Policy 2130, was 3 years in the making and an infinite number of years in its implementation to deal with the achievement gap to appease a political organization, the IRC-NAACP. Meanwhile, minority grade scores and graduation rates are growing faster than imagined, making the once dormant policy useless. Its repeal was completely justified. As Dr. Moore said in the September 9th, 2024 workshop, “If I am not doing this work, then fire me.”
It is another reason why he was awarded the Superintendent of the Year.
That Rosario stood behind all of these repeals and the Superintendent through using basic accountability measures is not divisive. The lying and the political backstabbing is what led to the last Monday’s meeting being so vitriolic toward her.
It is no wonder Rosario didn’t support it with her vote.
OK, so there is politics in everything. But there should also be some measure of mature responsibility and commitment to the principle and goal.
Unfortunately, this workgroup is exclusively a political exercise. NAACP proved that they will allow nothing to close out this lawsuit. They gain something by dragging it on forever. What is it?

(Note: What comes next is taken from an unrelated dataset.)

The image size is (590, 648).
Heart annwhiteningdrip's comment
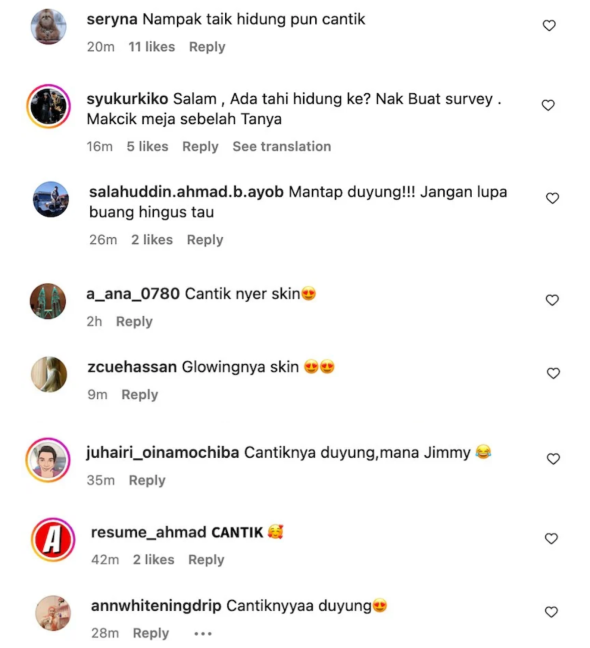click(551, 612)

Dr Moore would benefit from ending this expensive waste of time. But, he doesn't seem to want to 'pay the price' with the NAACP in order to force it to an end. Is it really worth antagonizing them when he has them in the palm of his hand? Or, they have him.
What about the School Board?
Well, what can you expect when these Board members' voter base is the NAACP and sympathetic liberals. They do NOT get a 'win' by wrapping this up. They DO 'win' by pandering to their base and kneeling to the plaintiff, our opponent in this lawsuit.
Voting in Barenborg seemed, at first, to be a new attempt. But when you think about it, that is confirmation for the ongoing scam. She shares the same base as Jones. There is no way that she would hold the plaintiff's to account. She has an election in two years. This is a campaign event for her. The District's legal opponent now has another protagonist.
So, with Rosario out of the way, no one will push this to an end.
This is now just a waiting game until the plaintiff finally gets tired, or until they run out of free legal council. I wouldn't hold your breath for either.
And really, what's $100,000 a year when you can always raise taxes?
I’m fed up. 60 years and counting. $100,000-$150,000 a year from taxpayers. The students are happy and progressing. The superintendent said we’ve met all requirements. The NAACP and work group are petty and unreasonable. Time to consider contacting Florida civil rights group/attorney general and/or the DOJ and Leo Terrell. ENOUGH!